Cleaning laminate flooring the right way

This Is How to Clean Laminate Floors the Right Way

Laminate floors are a fantastic choice for any high-traffic home. Not only are they attractive, but they can stand up to the wear and tear that comes with having kids, pets, and a busy household. All that's needed to keep them looking like new is regular cleaning.

Despite their durability, though, laminate floors don't respond well to many of the cleaning techniques used on hardwood or vinyl. Harsh chemicals and abrasive scrubbers can damage the surface, and the buildup from wax or polish can leave your floors looking dull.

Want to learn how to clean laminate floors without doing any harm to them? Read on for a quick and easy guide to laminate floor care.

Laminate Floor Cleaning: What Not to Do

The first step in figuring out how to clean laminate hardwood floors is understanding how not to clean them. The composition of laminate flooring (a layer of compressed wood particles topped with a plastic veneer) makes it sensitive to heat and moisture.

Here are some common cleaning methods to steer clear of using on a laminate wood floor.

Avoid Water

The composite layer of laminate is made of wood particles packed tightly together and bound with adhesive. It absorbs moisture as much as (and sometimes more than) solid wood planks. The flooring expands when it soaks up water and can warp, bend, bubble, or even separate the seams between planks.

The top layer of laminate flooring is water-resistant. Even so, water can seep through the cracks between planks if it's left to sit.

This means you should avoid cleaning laminate floors with large amounts of water like with a traditional wet mop. If water or another liquid does spill on the floor, wipe it up as soon as possible.

Avoid Heat

The top layer of laminate (called the "wear layer") is made of a thin sheet of textured plastic. High heat can melt the plastic and disrupt the texture, cause the wear layer to peel off, or weaken the adhesive holding the composite layer together.

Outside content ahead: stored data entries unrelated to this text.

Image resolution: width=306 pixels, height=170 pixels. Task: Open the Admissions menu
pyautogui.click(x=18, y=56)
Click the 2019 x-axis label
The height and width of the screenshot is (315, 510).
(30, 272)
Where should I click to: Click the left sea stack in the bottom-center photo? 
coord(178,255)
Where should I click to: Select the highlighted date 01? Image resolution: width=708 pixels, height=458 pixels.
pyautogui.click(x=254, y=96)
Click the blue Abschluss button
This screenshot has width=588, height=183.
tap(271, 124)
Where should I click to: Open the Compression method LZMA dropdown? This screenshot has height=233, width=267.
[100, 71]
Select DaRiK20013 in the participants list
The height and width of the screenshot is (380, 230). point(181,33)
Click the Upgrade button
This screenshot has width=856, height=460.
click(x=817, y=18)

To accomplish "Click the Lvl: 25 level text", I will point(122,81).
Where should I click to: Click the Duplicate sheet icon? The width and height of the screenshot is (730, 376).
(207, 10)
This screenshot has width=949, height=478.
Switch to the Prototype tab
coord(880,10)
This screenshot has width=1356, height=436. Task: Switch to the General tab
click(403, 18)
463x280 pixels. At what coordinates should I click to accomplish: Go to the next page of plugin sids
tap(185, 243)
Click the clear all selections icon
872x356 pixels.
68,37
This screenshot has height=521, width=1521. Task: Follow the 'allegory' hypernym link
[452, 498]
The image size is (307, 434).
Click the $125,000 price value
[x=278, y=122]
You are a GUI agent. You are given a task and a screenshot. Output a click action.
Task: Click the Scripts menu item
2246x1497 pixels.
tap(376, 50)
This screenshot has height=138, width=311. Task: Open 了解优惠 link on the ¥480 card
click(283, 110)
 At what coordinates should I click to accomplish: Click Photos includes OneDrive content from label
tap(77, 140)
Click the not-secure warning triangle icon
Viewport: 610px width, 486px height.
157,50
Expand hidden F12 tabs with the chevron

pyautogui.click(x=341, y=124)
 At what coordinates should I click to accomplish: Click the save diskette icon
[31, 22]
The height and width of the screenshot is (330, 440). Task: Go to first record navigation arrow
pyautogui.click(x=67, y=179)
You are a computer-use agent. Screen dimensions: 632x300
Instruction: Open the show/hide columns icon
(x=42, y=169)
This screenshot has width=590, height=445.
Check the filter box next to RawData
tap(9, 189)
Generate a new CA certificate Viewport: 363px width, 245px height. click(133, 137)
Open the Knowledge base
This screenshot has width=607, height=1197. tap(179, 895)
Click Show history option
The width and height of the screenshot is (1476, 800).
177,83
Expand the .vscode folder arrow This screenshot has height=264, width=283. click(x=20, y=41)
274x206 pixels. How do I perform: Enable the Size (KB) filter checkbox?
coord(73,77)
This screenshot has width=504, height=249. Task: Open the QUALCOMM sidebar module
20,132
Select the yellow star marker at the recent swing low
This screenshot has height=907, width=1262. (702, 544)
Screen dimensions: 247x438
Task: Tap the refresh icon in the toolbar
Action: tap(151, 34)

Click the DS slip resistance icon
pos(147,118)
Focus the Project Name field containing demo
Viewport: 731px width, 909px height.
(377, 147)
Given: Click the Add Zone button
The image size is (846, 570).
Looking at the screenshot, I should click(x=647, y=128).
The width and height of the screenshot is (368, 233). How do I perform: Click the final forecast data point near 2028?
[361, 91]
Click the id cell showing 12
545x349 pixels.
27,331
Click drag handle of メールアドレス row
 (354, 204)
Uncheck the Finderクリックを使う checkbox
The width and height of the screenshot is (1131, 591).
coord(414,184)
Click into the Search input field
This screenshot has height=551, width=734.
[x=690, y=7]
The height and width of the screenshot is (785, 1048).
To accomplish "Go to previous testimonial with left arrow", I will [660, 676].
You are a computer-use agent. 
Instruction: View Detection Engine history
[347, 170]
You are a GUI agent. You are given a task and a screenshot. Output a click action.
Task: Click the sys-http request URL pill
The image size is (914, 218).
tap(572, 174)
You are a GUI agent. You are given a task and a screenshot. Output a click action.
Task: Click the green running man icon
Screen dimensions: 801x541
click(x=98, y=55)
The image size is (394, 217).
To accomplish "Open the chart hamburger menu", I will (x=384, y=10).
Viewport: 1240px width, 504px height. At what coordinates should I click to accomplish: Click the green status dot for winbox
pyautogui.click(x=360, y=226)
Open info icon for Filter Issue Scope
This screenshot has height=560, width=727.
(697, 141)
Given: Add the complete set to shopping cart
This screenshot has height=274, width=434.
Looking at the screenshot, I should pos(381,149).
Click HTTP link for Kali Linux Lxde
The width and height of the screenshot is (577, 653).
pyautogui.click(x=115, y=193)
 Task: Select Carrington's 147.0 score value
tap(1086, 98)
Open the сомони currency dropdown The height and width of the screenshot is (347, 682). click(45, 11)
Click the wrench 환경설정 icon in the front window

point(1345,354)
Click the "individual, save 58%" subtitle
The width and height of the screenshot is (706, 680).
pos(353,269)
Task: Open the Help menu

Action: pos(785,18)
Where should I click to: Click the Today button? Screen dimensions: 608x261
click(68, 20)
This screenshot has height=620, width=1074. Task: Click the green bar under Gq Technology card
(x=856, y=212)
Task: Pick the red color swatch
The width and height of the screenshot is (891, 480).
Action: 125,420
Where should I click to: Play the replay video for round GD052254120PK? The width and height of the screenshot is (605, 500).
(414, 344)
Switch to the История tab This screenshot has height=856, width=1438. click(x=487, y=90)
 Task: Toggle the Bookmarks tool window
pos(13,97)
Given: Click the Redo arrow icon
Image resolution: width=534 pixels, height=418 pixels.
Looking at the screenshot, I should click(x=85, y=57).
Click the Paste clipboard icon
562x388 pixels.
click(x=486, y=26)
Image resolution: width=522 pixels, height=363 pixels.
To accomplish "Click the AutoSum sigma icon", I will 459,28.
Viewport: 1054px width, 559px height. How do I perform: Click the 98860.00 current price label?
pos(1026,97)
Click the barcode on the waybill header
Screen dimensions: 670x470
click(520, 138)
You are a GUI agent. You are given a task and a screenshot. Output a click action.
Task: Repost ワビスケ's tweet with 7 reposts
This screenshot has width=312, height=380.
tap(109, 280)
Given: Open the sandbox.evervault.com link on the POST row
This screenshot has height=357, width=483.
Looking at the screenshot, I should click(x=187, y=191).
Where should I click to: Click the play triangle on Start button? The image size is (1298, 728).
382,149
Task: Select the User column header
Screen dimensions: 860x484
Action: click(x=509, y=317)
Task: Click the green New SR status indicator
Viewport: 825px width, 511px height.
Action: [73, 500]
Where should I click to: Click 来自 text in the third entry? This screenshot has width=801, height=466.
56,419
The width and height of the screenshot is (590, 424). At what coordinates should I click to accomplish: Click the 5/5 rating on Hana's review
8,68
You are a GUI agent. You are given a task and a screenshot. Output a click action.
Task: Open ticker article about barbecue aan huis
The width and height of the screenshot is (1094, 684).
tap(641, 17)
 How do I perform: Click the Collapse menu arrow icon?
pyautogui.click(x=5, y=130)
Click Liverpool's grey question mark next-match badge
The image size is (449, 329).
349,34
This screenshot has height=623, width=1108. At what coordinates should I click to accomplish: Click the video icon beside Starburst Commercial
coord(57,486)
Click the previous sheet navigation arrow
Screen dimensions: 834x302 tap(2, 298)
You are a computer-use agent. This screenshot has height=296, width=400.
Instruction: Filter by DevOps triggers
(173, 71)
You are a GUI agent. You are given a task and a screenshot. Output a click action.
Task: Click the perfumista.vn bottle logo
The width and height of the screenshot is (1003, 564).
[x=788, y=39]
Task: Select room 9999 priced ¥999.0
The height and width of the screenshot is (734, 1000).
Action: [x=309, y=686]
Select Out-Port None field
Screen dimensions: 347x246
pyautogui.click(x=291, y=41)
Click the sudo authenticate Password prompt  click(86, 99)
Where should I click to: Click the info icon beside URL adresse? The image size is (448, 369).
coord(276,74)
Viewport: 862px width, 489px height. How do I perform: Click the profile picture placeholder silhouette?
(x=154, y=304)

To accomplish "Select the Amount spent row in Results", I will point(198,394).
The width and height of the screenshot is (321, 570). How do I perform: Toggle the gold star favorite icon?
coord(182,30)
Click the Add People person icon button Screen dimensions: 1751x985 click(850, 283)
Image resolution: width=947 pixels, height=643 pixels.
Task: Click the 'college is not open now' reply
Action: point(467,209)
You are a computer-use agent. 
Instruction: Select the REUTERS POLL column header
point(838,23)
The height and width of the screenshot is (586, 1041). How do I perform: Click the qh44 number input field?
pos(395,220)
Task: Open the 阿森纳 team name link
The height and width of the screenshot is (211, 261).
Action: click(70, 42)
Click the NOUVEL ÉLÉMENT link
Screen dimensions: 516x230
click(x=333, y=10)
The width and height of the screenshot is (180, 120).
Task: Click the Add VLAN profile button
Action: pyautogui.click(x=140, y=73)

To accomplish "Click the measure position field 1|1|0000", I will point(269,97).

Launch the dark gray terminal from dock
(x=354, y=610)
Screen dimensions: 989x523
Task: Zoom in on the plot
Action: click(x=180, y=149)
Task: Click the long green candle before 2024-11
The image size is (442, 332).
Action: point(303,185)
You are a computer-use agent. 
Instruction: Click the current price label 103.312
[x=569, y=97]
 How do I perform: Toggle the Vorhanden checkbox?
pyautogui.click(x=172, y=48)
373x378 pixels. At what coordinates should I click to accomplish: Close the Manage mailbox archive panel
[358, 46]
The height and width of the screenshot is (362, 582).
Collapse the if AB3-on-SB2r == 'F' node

Because of this, you should avoid using a steam cleaner on laminate floors at all costs. The combination of heat and moisture can do permanent damage to the floor after only one cleaning.

Avoid Scratches and Buildup

While scratches won't damage the integrity of your floor, they can dull the laminate's natural shine. Avoid using these cleaning tools to prevent scratches and chips:

  • steel wool
  • stiff-bristled scrub brushes
  • woven plastic scrubbing pads
  • heavy vacuum cleaners, especially ones with a brush
  • abrasive cleaners

Along with scratches, floor waxes and polishes can also make your floor look dull when they build up over time. Try not to use oil- or ammonia-based cleaners made for hardwood floors. Soap can also leave a film behind, so use it sparingly and always remove the residue before it dries.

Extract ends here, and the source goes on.